--- YOUR ASSIGNMENT ---
A word-for-word transcript of every entry is required.

[[ DATA FOR THE TASK, beginning ]]

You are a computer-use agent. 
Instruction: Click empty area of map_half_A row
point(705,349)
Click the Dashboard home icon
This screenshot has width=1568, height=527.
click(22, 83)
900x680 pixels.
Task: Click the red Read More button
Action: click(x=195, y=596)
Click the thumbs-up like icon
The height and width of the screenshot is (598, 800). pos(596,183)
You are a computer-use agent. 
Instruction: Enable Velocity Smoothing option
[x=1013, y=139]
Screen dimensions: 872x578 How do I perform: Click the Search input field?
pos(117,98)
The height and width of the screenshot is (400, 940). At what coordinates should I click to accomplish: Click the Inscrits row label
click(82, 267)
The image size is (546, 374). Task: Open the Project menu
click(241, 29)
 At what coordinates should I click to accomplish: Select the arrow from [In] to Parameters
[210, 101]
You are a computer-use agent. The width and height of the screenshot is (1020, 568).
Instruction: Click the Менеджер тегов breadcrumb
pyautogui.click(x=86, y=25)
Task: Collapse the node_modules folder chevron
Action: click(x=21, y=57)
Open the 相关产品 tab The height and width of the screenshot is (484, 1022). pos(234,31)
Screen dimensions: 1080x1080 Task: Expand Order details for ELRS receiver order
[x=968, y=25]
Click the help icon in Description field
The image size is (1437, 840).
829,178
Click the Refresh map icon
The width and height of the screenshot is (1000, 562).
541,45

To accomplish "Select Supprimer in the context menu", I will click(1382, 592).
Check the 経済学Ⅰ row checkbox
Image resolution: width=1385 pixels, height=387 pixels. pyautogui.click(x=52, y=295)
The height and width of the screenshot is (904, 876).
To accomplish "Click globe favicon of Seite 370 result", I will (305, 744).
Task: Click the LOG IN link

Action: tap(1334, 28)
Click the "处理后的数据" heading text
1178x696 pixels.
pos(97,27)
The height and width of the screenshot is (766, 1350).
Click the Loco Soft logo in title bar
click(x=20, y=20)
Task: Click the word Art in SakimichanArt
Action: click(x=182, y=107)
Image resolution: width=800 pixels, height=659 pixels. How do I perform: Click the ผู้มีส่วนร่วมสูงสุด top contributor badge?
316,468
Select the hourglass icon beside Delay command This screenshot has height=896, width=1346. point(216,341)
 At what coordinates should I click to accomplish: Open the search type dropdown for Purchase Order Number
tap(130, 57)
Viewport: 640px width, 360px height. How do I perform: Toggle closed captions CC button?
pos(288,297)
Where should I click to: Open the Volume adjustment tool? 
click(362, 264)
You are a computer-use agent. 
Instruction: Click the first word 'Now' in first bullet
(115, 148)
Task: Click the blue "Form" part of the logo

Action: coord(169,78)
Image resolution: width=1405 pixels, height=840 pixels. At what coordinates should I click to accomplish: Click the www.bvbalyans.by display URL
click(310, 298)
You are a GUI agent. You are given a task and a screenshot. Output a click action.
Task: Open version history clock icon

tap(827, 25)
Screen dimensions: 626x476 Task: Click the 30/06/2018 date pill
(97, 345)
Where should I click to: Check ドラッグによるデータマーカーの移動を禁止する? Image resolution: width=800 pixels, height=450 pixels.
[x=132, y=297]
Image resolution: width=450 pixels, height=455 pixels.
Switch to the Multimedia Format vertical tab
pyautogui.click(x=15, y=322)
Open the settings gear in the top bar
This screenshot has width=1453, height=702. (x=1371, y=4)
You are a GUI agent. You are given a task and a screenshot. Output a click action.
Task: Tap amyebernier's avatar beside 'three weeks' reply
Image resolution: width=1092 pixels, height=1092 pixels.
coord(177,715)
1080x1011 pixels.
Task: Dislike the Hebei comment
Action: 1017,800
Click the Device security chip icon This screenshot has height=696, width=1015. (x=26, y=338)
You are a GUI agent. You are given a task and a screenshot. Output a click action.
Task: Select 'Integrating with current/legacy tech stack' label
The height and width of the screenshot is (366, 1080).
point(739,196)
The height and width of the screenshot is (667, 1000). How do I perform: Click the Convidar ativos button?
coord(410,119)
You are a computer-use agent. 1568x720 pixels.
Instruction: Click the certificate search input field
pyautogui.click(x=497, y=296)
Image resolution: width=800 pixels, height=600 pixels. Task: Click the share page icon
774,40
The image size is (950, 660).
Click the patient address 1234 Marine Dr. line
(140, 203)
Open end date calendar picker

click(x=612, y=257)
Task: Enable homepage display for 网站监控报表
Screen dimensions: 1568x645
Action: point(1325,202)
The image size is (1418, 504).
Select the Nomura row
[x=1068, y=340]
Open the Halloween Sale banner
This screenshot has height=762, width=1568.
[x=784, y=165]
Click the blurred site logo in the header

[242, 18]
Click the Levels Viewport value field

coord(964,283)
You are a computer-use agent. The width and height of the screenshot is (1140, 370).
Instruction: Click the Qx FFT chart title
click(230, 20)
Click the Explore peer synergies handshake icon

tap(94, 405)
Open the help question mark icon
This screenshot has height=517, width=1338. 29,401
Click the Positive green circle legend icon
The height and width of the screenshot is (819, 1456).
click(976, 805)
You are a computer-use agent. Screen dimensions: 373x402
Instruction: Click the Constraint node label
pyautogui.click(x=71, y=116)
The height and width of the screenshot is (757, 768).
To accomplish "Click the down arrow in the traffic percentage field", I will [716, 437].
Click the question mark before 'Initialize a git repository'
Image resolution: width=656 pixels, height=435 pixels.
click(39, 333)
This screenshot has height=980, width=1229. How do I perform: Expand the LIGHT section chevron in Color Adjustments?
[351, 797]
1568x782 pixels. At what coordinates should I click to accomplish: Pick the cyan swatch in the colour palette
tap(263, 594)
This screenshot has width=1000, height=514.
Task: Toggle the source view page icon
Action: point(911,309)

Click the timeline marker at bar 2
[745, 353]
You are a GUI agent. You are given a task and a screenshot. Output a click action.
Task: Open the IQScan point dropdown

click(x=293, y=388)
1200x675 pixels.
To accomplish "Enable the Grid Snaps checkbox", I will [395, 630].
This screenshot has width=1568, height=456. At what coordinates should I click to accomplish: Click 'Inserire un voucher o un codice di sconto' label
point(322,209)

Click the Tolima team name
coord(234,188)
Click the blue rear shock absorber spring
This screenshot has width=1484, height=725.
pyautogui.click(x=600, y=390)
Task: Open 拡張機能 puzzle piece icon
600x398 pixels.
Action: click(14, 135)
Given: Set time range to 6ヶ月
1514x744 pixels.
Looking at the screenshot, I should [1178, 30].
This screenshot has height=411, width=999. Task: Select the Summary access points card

[[ DATA FOR THE TASK, end ]]

--- THE COMPLETED TASK ---
You are a computer-use agent. 
Instruction: Click empty area of map_half_A row
point(705,349)
Click the Dashboard home icon
This screenshot has width=1568, height=527.
click(22, 83)
900x680 pixels.
Task: Click the red Read More button
Action: click(x=195, y=596)
Click the thumbs-up like icon
The height and width of the screenshot is (598, 800). pos(596,183)
You are a computer-use agent. 
Instruction: Enable Velocity Smoothing option
[x=1013, y=139]
Screen dimensions: 872x578 How do I perform: Click the Search input field?
pos(117,98)
The height and width of the screenshot is (400, 940). At what coordinates should I click to accomplish: Click the Inscrits row label
click(82, 267)
The image size is (546, 374). Task: Open the Project menu
click(241, 29)
 At what coordinates should I click to accomplish: Select the arrow from [In] to Parameters
[210, 101]
You are a computer-use agent. The width and height of the screenshot is (1020, 568).
Instruction: Click the Менеджер тегов breadcrumb
pyautogui.click(x=86, y=25)
Task: Collapse the node_modules folder chevron
Action: click(x=21, y=57)
Open the 相关产品 tab The height and width of the screenshot is (484, 1022). pos(234,31)
Screen dimensions: 1080x1080 Task: Expand Order details for ELRS receiver order
[x=968, y=25]
Click the help icon in Description field
The image size is (1437, 840).
829,178
Click the Refresh map icon
The width and height of the screenshot is (1000, 562).
541,45

To accomplish "Select Supprimer in the context menu", I will click(1382, 592).
Check the 経済学Ⅰ row checkbox
Image resolution: width=1385 pixels, height=387 pixels. pyautogui.click(x=52, y=295)
The height and width of the screenshot is (904, 876).
To accomplish "Click globe favicon of Seite 370 result", I will (305, 744).
Task: Click the LOG IN link

Action: tap(1334, 28)
Click the "处理后的数据" heading text
1178x696 pixels.
pos(97,27)
The height and width of the screenshot is (766, 1350).
Click the Loco Soft logo in title bar
click(x=20, y=20)
Task: Click the word Art in SakimichanArt
Action: click(x=182, y=107)
Image resolution: width=800 pixels, height=659 pixels. How do I perform: Click the ผู้มีส่วนร่วมสูงสุด top contributor badge?
316,468
Select the hourglass icon beside Delay command This screenshot has height=896, width=1346. point(216,341)
 At what coordinates should I click to accomplish: Open the search type dropdown for Purchase Order Number
tap(130, 57)
Viewport: 640px width, 360px height. How do I perform: Toggle closed captions CC button?
pos(288,297)
Where should I click to: Open the Volume adjustment tool? 
click(362, 264)
You are a computer-use agent. 
Instruction: Click the first word 'Now' in first bullet
(115, 148)
Task: Click the blue "Form" part of the logo

Action: coord(169,78)
Image resolution: width=1405 pixels, height=840 pixels. At what coordinates should I click to accomplish: Click the www.bvbalyans.by display URL
click(310, 298)
You are a GUI agent. You are given a task and a screenshot. Output a click action.
Task: Open version history clock icon

tap(827, 25)
Screen dimensions: 626x476 Task: Click the 30/06/2018 date pill
(97, 345)
Where should I click to: Check ドラッグによるデータマーカーの移動を禁止する? Image resolution: width=800 pixels, height=450 pixels.
[x=132, y=297]
Image resolution: width=450 pixels, height=455 pixels.
Switch to the Multimedia Format vertical tab
pyautogui.click(x=15, y=322)
Open the settings gear in the top bar
This screenshot has width=1453, height=702. (x=1371, y=4)
You are a GUI agent. You are given a task and a screenshot. Output a click action.
Task: Tap amyebernier's avatar beside 'three weeks' reply
Image resolution: width=1092 pixels, height=1092 pixels.
coord(177,715)
1080x1011 pixels.
Task: Dislike the Hebei comment
Action: 1017,800
Click the Device security chip icon This screenshot has height=696, width=1015. (x=26, y=338)
You are a GUI agent. You are given a task and a screenshot. Output a click action.
Task: Select 'Integrating with current/legacy tech stack' label
The height and width of the screenshot is (366, 1080).
point(739,196)
The height and width of the screenshot is (667, 1000). How do I perform: Click the Convidar ativos button?
coord(410,119)
You are a computer-use agent. 1568x720 pixels.
Instruction: Click the certificate search input field
pyautogui.click(x=497, y=296)
Image resolution: width=800 pixels, height=600 pixels. Task: Click the share page icon
774,40
The image size is (950, 660).
Click the patient address 1234 Marine Dr. line
(140, 203)
Open end date calendar picker

click(x=612, y=257)
Task: Enable homepage display for 网站监控报表
Screen dimensions: 1568x645
Action: point(1325,202)
The image size is (1418, 504).
Select the Nomura row
[x=1068, y=340]
Open the Halloween Sale banner
This screenshot has height=762, width=1568.
[x=784, y=165]
Click the blurred site logo in the header

[242, 18]
Click the Levels Viewport value field

coord(964,283)
You are a computer-use agent. The width and height of the screenshot is (1140, 370).
Instruction: Click the Qx FFT chart title
click(230, 20)
Click the Explore peer synergies handshake icon

tap(94, 405)
Open the help question mark icon
This screenshot has height=517, width=1338. 29,401
Click the Positive green circle legend icon
The height and width of the screenshot is (819, 1456).
click(976, 805)
You are a computer-use agent. Screen dimensions: 373x402
Instruction: Click the Constraint node label
pyautogui.click(x=71, y=116)
The height and width of the screenshot is (757, 768).
To accomplish "Click the down arrow in the traffic percentage field", I will [716, 437].
Click the question mark before 'Initialize a git repository'
Image resolution: width=656 pixels, height=435 pixels.
click(39, 333)
This screenshot has height=980, width=1229. How do I perform: Expand the LIGHT section chevron in Color Adjustments?
[351, 797]
1568x782 pixels. At what coordinates should I click to accomplish: Pick the cyan swatch in the colour palette
tap(263, 594)
This screenshot has width=1000, height=514.
Task: Toggle the source view page icon
Action: point(911,309)

Click the timeline marker at bar 2
[745, 353]
You are a GUI agent. You are given a task and a screenshot. Output a click action.
Task: Open the IQScan point dropdown

click(x=293, y=388)
1200x675 pixels.
To accomplish "Enable the Grid Snaps checkbox", I will [395, 630].
This screenshot has width=1568, height=456. At what coordinates should I click to accomplish: Click 'Inserire un voucher o un codice di sconto' label
point(322,209)

Click the Tolima team name
coord(234,188)
Click the blue rear shock absorber spring
This screenshot has width=1484, height=725.
pyautogui.click(x=600, y=390)
Task: Open 拡張機能 puzzle piece icon
600x398 pixels.
Action: click(14, 135)
Given: Set time range to 6ヶ月
1514x744 pixels.
Looking at the screenshot, I should [1178, 30].
This screenshot has height=411, width=999. Task: Select the Summary access points card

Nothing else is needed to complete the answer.